3. Experimental Results

3.1. Local EA-CSF Reproducibility

The stability and reliability of the proposed local EA-CSF measure were tested using a dataset with a large set of scan/rescan MRIs. Two human phantoms (young male subjects, age 26, and 27), were scanned with the same pulse sequence at four different sites using Siemens 3T Tim Trio scanners, at irregular intervals over 2.5 years. This resulted in 35 MRI scans for subject I and 31 MRI scans for subject II. The tissue segmentation, brain surface reconstruction, and computation of local EA-CSF maps were performed independently. Local EA-CSF maps were then analyzed using the local coefficient of variation (CV) as a measure of stability.
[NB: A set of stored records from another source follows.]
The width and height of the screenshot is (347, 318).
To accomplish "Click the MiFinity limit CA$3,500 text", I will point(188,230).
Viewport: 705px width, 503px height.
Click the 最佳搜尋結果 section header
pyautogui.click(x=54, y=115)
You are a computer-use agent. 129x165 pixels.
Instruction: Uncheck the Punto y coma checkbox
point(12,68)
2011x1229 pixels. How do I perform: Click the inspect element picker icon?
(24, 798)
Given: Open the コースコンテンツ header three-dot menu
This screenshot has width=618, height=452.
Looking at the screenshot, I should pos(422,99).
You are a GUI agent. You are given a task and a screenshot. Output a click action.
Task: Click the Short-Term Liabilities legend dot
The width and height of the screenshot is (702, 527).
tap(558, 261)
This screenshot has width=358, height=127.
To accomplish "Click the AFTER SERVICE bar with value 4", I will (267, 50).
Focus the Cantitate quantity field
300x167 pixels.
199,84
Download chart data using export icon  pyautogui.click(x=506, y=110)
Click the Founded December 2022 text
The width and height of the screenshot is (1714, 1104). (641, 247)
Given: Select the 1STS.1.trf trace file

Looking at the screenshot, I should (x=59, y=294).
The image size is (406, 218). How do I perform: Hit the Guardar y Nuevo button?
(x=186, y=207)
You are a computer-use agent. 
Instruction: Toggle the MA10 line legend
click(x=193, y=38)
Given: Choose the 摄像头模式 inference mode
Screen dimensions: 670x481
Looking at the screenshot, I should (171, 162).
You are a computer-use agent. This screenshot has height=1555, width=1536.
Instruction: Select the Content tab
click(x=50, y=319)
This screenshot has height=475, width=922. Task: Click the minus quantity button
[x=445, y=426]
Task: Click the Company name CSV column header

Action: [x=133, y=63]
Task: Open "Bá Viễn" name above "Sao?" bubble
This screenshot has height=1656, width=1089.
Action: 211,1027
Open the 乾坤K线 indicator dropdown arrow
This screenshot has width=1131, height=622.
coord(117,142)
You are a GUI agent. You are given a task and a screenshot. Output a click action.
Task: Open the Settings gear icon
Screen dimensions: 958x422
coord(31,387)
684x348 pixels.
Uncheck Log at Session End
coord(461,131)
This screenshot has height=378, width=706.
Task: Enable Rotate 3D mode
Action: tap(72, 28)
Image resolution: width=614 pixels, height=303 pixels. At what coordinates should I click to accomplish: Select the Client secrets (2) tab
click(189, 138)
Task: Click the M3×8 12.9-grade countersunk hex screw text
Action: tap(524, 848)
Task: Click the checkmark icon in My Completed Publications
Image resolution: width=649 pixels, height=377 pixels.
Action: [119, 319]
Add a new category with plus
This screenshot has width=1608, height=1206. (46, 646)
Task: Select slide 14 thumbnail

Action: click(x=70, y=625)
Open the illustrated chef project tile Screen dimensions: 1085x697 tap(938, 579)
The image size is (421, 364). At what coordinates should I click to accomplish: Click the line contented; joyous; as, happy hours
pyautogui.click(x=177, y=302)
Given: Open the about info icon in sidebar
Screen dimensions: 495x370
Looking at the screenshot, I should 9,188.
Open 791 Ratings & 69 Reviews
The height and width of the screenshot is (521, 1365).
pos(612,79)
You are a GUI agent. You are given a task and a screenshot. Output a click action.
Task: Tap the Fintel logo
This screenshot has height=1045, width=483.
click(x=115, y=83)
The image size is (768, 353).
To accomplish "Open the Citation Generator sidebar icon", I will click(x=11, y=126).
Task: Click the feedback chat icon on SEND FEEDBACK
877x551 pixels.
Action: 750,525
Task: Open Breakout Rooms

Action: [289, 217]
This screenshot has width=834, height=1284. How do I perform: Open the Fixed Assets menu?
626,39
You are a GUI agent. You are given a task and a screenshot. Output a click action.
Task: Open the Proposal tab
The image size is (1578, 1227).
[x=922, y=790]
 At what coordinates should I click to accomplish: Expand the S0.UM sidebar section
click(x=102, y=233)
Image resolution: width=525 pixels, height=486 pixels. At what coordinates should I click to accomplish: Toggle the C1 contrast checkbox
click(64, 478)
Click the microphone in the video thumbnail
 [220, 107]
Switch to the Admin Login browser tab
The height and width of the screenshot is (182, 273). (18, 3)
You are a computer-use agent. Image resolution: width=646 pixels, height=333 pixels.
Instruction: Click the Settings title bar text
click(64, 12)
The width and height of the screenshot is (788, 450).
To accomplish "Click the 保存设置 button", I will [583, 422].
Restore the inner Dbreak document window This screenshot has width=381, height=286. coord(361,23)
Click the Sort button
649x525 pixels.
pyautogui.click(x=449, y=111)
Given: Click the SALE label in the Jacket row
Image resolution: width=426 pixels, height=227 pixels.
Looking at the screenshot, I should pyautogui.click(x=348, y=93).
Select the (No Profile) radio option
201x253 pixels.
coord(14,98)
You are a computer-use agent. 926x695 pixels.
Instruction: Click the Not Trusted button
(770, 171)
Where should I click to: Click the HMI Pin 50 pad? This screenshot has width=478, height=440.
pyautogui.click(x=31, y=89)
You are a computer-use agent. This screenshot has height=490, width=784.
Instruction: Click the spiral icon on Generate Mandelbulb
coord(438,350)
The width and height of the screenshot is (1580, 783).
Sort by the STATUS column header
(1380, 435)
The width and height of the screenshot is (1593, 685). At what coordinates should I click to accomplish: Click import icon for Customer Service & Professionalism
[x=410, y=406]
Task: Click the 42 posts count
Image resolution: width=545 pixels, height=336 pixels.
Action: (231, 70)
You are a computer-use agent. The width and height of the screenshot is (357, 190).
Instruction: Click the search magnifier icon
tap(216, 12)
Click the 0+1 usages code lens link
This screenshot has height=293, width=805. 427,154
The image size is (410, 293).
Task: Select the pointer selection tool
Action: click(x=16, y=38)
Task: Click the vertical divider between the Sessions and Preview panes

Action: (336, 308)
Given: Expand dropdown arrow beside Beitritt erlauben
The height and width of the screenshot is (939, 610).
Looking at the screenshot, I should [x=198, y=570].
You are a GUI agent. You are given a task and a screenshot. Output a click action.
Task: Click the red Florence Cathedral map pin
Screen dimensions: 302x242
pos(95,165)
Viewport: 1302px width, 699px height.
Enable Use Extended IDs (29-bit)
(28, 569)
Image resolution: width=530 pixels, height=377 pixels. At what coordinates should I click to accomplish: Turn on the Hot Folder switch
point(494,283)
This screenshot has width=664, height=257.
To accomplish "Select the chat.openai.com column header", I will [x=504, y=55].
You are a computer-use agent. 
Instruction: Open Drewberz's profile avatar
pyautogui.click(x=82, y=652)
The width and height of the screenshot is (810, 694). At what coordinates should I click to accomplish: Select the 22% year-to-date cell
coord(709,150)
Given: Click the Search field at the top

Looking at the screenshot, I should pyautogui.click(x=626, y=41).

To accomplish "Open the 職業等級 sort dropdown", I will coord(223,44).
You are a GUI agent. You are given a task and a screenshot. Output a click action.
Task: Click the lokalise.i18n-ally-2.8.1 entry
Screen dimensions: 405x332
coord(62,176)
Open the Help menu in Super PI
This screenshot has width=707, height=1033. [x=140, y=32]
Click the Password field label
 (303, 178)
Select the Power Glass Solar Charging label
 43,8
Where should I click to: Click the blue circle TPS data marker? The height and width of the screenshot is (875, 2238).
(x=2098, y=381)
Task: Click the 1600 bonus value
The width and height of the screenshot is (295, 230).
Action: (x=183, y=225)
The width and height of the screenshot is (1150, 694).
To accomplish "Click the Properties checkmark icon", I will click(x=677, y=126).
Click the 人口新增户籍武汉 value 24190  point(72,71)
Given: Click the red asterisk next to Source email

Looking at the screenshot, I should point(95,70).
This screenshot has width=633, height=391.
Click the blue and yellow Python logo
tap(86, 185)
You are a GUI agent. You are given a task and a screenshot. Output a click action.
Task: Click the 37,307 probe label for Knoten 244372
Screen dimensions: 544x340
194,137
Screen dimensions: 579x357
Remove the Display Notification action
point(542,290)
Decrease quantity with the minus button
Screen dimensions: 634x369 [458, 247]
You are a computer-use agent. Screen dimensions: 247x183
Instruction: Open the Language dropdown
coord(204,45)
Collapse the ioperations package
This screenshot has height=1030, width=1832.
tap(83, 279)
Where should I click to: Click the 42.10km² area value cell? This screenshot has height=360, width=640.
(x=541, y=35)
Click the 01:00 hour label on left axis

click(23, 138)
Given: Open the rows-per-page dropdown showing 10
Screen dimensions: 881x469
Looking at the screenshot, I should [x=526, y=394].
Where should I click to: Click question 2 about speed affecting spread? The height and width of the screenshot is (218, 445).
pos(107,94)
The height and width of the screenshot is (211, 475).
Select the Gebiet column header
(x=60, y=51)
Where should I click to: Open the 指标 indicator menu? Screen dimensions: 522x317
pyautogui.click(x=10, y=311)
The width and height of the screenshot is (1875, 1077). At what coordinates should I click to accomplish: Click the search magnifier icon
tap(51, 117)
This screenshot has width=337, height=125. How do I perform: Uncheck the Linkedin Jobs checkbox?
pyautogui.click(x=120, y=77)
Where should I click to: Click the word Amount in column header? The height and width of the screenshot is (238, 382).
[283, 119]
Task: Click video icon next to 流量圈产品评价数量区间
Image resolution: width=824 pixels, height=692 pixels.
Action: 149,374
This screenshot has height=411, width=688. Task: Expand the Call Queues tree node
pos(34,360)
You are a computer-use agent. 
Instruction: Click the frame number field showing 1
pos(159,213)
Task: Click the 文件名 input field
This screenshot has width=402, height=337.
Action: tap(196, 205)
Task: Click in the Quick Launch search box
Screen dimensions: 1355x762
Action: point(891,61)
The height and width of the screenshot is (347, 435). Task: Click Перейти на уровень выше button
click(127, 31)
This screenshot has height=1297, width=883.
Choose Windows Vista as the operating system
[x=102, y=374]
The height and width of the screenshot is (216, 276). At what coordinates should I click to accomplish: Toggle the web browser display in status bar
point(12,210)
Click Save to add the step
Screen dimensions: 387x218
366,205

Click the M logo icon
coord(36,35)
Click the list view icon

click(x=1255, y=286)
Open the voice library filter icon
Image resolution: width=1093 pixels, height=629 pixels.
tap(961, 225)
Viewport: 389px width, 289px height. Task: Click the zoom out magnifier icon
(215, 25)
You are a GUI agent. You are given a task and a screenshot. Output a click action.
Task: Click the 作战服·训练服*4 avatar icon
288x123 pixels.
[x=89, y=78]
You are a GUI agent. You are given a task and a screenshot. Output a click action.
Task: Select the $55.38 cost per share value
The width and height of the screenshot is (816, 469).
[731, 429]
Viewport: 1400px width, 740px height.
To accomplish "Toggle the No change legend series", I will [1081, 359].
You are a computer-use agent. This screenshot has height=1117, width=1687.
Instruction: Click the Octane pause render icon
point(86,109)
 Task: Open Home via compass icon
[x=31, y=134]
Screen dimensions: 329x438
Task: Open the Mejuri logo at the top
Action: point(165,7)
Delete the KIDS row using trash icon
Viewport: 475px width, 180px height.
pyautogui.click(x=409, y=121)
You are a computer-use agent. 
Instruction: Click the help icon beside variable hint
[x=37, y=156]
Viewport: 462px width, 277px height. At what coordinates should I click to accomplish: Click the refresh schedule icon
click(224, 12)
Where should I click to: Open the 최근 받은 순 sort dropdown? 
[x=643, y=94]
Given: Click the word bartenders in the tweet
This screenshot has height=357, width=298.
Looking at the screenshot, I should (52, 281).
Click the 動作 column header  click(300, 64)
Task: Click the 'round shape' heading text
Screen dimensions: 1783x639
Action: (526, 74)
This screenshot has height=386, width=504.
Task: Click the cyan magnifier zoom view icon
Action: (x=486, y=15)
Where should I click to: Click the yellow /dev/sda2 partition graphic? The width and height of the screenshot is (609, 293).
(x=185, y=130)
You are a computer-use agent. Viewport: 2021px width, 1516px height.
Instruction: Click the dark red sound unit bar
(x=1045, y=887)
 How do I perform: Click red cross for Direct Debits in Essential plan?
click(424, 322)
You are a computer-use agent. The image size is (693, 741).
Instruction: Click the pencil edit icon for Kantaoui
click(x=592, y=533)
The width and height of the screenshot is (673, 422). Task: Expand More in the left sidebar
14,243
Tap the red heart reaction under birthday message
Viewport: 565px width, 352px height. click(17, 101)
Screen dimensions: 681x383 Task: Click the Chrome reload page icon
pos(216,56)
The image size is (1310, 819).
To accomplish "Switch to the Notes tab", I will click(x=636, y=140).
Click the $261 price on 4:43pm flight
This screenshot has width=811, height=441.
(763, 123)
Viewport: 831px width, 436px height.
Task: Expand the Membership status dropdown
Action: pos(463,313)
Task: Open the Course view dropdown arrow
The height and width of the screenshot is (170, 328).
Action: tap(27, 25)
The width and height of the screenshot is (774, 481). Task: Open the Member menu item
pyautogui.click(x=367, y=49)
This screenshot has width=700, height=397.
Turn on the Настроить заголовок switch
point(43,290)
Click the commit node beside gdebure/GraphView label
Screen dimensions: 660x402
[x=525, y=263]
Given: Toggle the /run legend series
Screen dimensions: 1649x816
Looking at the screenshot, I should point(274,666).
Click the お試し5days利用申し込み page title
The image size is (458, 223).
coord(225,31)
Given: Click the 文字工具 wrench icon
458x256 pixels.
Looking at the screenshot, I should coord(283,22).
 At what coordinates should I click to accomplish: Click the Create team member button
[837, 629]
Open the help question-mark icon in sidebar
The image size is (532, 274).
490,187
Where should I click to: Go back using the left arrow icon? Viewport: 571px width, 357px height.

The CV for a vertex v is defined as the ratio between the standard deviation and mean of the extracted local EA-CSF across diffident scans of the same subject:

CVv=σvμv×100.    (4)

It is noteworthy that the EA-CSF spaces in these two adult subjects were visually smaller than those we observed in our infant dataset. In general, in our experience infants have visually larger EA-CSF spaces than adults. It is thus likely our results yield a conservative estimate of the expected reproducibility in the infant settings.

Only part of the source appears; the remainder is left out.